TEXT SECTION:
^^^^^^^^

The proposal to use E.U. bailout funds to absorb sovereign debt is not new. It was agreed on, for a second time, at the latest E.U. summit June 29 in Brussels. What is new, the officials and specialists said, is the resolve by E.U. leaders to actually do what they had promised to do, seeking to convince financial markets that this time they mean what they say.
Lack of faith in a long list of E.U. summit declarations over the last several years has been a growing problem in banks and other financial institutions, which make loans to E.U. governments based on hard economic assessments that often vary with the lofty language of E.U. communiques, according to a European economic official assigned to follow E.U. proceedings.
“You can see the markets getting wiser all the time,” he said, speaking on the condition of anonymity to avoid offending E.U. governments. “At first it took them several weeks to realize the words would not lead to action. Now within days they realize nothing is being done.”
Luxemburg Prime Minister Jean-Claude Juncker, head of the 17-nation group that uses the common E.U. currency, said that this time euro-zone leaders are ready to act swiftly to reassure lenders if the markets require it and that the European Central Bank is ready to play a role.
“The euro zone is at a point where it must by all means prove its determination to guarantee stability,” Juncker said in a Q&A with Le Figaro newspaper in Paris. “As far as moving into action goes, we will decide based on an examination of the markets within a few days. There is no time to lose.”
But Juncker chafed at the need to move so fast, saying financial markets and the E.U. do not run with the same gait. European leaders often feel pressured to put on a display of action that is not always well thought out, he added, in order to gain lenders’ confidence from one week to the next.
“We live under the dictatorship of the short term,” he said. “Leaders are pushed to react all the time, in a fireworks that has nothing to do with the thickness of the real questions. We do not give ourselves the time to think.”
Mario Draghi, president of the European Central Bank, gave the first indication of the proposed steps last week with a declaration that his financial institution would do everything possible within its mandate to save the euro. “And believe me, it will be sufficient,” he added, without defining what he meant.
In its most direct intervention so far in the European debt crisis, the European Central Bank made loans of more than $600 billion to European banks in December 2011 at only one percent interest, loosening pressure on the euro for several months.

^^^^^^^^

STUDY MATERIAL:
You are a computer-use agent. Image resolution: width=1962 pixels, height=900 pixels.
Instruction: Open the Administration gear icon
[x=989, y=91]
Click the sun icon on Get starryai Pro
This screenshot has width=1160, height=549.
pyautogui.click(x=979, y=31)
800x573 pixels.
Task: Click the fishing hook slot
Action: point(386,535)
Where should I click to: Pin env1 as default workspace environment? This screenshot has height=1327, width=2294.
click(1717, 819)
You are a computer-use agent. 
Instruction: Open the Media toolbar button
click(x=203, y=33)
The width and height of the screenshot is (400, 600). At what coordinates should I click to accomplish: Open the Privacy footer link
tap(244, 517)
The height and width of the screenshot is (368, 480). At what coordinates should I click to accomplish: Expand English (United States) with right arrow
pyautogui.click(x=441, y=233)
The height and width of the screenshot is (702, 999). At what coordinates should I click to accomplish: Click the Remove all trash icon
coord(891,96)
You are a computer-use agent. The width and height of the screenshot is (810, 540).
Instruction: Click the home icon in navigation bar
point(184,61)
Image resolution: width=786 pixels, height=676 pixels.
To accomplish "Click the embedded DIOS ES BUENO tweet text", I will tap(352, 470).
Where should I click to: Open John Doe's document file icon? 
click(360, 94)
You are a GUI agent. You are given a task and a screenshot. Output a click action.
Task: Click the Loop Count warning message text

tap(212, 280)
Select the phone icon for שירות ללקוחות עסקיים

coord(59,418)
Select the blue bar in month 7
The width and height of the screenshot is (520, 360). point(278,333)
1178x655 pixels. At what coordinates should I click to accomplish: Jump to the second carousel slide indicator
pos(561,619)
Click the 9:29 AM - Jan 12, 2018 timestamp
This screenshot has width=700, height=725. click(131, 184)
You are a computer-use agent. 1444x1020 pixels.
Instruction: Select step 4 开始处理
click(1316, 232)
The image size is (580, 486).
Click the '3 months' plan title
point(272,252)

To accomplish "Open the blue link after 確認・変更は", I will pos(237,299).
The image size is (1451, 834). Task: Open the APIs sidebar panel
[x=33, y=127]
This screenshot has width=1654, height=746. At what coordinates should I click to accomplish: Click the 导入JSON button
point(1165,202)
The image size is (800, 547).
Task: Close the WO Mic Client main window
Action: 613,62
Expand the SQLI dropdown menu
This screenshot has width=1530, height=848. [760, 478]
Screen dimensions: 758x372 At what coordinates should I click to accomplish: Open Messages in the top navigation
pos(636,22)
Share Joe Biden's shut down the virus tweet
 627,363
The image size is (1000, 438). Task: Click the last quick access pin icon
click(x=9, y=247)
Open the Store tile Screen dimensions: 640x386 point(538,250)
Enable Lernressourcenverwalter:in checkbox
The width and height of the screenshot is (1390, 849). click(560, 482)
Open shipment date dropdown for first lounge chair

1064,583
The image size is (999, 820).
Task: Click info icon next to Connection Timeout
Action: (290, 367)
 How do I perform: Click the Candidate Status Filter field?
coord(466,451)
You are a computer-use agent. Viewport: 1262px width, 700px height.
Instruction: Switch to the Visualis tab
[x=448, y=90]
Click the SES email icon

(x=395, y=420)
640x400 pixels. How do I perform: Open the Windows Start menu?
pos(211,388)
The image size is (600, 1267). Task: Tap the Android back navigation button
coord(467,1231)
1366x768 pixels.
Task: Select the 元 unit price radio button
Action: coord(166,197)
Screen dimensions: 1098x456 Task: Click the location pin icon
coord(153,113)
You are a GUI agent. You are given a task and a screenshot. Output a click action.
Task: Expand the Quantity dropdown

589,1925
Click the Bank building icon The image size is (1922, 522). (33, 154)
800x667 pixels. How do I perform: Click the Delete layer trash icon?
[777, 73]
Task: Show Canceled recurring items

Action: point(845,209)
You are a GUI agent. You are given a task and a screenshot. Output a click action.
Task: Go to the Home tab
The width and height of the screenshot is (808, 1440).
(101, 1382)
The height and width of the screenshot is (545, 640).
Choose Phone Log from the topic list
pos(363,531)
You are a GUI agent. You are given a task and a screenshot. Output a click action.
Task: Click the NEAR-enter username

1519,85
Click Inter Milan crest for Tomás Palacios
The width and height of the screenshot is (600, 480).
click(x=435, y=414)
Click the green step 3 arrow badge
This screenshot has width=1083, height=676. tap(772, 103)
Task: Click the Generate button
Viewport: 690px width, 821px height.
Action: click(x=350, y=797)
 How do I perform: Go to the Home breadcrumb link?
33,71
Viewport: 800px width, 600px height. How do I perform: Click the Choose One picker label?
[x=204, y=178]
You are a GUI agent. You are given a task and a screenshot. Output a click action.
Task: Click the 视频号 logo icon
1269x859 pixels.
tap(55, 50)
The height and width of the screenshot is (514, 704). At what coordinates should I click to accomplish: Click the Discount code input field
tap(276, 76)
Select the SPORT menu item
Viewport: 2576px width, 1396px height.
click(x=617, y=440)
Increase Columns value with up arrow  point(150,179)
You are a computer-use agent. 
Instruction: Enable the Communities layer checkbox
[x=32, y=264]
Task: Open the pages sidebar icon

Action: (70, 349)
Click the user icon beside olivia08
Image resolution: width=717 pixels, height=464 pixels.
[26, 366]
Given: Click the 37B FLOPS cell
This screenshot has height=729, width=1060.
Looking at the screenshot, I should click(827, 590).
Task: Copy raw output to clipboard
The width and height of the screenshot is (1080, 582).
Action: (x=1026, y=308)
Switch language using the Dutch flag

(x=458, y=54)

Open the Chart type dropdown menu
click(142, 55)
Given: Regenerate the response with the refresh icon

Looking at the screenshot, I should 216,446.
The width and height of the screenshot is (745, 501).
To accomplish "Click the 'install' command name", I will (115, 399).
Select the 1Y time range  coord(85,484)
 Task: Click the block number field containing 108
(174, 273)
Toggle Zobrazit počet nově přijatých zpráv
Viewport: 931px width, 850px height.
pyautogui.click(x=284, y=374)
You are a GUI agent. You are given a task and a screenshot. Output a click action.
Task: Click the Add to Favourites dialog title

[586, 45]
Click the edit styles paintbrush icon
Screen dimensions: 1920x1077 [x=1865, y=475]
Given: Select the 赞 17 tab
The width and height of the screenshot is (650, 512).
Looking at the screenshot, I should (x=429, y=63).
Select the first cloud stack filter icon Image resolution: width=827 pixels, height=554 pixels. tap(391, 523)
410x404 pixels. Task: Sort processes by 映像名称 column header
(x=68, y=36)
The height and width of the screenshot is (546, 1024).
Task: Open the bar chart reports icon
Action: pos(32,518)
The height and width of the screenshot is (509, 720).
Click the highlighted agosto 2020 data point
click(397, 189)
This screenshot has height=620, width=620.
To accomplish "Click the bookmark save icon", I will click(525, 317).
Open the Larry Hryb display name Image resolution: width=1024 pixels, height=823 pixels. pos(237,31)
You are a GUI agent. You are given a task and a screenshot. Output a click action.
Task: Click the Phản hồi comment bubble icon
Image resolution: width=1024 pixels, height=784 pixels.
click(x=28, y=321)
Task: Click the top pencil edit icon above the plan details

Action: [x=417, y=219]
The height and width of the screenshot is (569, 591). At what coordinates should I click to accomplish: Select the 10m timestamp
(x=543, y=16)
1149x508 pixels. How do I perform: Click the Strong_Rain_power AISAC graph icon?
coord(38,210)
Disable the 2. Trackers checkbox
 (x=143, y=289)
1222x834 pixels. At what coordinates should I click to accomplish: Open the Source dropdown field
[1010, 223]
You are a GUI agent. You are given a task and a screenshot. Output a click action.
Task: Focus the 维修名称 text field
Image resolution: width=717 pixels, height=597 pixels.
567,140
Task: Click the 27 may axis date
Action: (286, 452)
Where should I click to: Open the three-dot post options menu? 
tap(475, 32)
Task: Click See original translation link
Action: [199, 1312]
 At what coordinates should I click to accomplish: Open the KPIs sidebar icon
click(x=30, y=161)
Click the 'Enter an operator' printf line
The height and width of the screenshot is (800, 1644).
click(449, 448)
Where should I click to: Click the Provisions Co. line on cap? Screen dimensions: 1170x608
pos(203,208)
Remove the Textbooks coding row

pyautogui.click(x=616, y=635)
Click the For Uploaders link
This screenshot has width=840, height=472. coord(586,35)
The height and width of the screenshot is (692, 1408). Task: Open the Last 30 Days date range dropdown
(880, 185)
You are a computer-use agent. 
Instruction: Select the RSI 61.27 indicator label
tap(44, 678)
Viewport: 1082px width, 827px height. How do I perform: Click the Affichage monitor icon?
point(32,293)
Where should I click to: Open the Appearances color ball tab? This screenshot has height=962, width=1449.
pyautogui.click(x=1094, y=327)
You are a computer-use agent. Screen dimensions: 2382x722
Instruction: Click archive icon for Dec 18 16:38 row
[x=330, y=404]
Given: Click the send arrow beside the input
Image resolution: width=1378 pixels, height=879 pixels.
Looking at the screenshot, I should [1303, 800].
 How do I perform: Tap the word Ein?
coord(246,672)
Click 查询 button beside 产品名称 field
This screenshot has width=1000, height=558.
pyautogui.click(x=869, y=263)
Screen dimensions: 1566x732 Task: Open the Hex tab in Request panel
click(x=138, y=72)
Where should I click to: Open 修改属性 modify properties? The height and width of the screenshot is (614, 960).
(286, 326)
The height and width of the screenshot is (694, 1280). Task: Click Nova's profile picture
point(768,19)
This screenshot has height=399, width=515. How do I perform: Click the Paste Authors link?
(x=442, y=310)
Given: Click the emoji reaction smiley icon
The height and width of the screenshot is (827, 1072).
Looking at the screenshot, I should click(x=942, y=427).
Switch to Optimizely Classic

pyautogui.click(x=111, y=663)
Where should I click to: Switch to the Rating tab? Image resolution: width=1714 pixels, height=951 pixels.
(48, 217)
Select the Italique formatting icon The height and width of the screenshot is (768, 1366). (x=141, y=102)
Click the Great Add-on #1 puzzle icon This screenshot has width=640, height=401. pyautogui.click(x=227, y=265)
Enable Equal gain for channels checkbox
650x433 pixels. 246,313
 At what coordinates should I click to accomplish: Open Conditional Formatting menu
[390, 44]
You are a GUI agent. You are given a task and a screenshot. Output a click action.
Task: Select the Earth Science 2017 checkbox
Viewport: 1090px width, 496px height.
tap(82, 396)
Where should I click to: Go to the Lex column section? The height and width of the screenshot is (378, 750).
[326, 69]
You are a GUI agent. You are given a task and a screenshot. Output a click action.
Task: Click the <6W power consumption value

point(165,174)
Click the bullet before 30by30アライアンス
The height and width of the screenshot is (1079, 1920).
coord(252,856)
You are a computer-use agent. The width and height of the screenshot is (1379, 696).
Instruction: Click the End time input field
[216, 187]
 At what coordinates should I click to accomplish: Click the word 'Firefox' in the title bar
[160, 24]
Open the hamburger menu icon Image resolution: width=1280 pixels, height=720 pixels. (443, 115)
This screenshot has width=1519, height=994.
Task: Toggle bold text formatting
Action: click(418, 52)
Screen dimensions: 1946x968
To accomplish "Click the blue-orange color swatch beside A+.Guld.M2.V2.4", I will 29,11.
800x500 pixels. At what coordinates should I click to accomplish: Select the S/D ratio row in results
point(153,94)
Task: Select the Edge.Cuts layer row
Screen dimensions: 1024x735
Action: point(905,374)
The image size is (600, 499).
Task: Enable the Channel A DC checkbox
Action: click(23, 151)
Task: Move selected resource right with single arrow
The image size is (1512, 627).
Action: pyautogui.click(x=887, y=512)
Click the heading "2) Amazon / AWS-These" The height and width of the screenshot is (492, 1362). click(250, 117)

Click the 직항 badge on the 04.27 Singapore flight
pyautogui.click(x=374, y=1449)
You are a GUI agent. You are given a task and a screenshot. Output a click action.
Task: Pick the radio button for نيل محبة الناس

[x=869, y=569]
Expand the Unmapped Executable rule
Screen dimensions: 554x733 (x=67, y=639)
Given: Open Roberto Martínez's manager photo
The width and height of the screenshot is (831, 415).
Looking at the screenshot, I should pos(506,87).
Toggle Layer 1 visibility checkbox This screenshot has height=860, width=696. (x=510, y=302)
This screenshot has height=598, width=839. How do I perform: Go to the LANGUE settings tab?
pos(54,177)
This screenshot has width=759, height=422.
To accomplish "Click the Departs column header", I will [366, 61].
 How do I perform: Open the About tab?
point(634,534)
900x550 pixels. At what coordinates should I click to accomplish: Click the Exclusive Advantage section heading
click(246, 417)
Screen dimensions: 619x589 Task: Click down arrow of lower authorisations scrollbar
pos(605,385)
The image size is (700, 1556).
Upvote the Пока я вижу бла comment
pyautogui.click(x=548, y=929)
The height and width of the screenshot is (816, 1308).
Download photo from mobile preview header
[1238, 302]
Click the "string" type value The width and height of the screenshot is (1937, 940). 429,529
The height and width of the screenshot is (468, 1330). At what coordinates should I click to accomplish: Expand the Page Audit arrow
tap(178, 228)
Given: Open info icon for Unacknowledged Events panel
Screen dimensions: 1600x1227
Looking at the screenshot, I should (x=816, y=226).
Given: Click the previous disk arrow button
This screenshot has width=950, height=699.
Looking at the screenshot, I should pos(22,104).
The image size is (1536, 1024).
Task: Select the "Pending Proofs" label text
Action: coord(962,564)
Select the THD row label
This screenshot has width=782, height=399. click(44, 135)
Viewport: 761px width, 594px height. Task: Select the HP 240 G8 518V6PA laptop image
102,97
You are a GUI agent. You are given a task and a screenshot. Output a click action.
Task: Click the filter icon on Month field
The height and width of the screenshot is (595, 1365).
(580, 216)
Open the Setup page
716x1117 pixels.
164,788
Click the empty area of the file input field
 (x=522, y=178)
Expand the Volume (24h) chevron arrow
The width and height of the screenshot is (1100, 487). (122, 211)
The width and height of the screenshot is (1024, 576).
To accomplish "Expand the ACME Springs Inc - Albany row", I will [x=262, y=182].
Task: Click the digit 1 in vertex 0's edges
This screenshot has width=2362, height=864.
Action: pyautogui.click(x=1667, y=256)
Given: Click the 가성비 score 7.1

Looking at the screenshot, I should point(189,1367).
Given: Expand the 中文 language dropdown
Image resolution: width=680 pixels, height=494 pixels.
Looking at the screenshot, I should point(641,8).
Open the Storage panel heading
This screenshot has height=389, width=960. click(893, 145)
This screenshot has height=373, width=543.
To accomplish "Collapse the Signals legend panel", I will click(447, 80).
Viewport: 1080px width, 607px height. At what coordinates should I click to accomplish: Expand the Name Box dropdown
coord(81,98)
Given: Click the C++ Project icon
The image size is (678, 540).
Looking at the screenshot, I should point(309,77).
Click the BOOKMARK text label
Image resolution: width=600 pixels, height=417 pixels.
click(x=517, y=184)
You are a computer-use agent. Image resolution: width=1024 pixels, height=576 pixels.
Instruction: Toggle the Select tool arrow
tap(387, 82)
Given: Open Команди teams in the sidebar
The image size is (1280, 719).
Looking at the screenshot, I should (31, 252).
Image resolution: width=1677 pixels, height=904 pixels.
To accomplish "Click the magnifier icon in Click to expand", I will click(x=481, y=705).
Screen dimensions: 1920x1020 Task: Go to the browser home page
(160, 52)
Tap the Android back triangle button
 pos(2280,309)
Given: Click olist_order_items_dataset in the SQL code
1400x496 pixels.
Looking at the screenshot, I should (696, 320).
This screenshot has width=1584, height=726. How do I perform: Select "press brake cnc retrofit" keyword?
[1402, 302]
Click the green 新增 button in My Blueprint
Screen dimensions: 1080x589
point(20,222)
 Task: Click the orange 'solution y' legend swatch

^^^^^^^^

TO DO:
1. Please shorten the paragraph in the euro debt crisis text that begins "In its most direct intervention" into one brief sentence, keeping its main facts.
2. Write the next paragraph of the euro debt crisis text, picking up after its final sentence.

ANSWERS BELOW:
1. In December 2011 the European Central Bank lent European banks more than $600 billion at only one percent interest, easing pressure on the euro for several months.

2.
Draghi, who seldom speaks out, issued his statement after the Spanish government was forced to pay up to 7.4 percent in interest to place its latest bond issue, a sign that investing institutions had little faith in the euro’s staying power. The rate dropped to around 6.6 percent after his pledge, still difficult to sustain.
The two most influential EU leaders, French President Francois Hollande and German Chancellor Angela Merkel, sang from the same sheet of music after a telephone conversation Friday, also vowing to do “whatever it takes” to keep the E.U.’s common currency working properly. Merkel repeated her pledge over the weekend after a similar conversation with Italian Prime Minister Mario Monti.
In a display of U.S. interest, Treasury Secretary Timothy Geithner said after a meeting Monday with German Finance Minister Wolfgang Schauble that he was confident European leaders are on the right path to keep the euro stable.
Merkel did not say specifically she would support having the E.U. bailout funds — the European Financial Stability Fund, to be replaced in September by the European Stability Mechanism — get into the business of buying up sovereign debt. Merkel has long been leery of such attempts to soak up debt with common E.U. funds. Doing so, in effect, would allow bad credit risks, such as Spain, to use good credit risks, such as Germany, as a guarantee to get more loans.
In addition, Spain has not made a formal request for such loans, as required by E.U. regulations. The government in Madrid is reluctant to accept E.U. fiscal monitoring such as that imposed on Greece in return for its E.U. and International Monetary Fund bailout package.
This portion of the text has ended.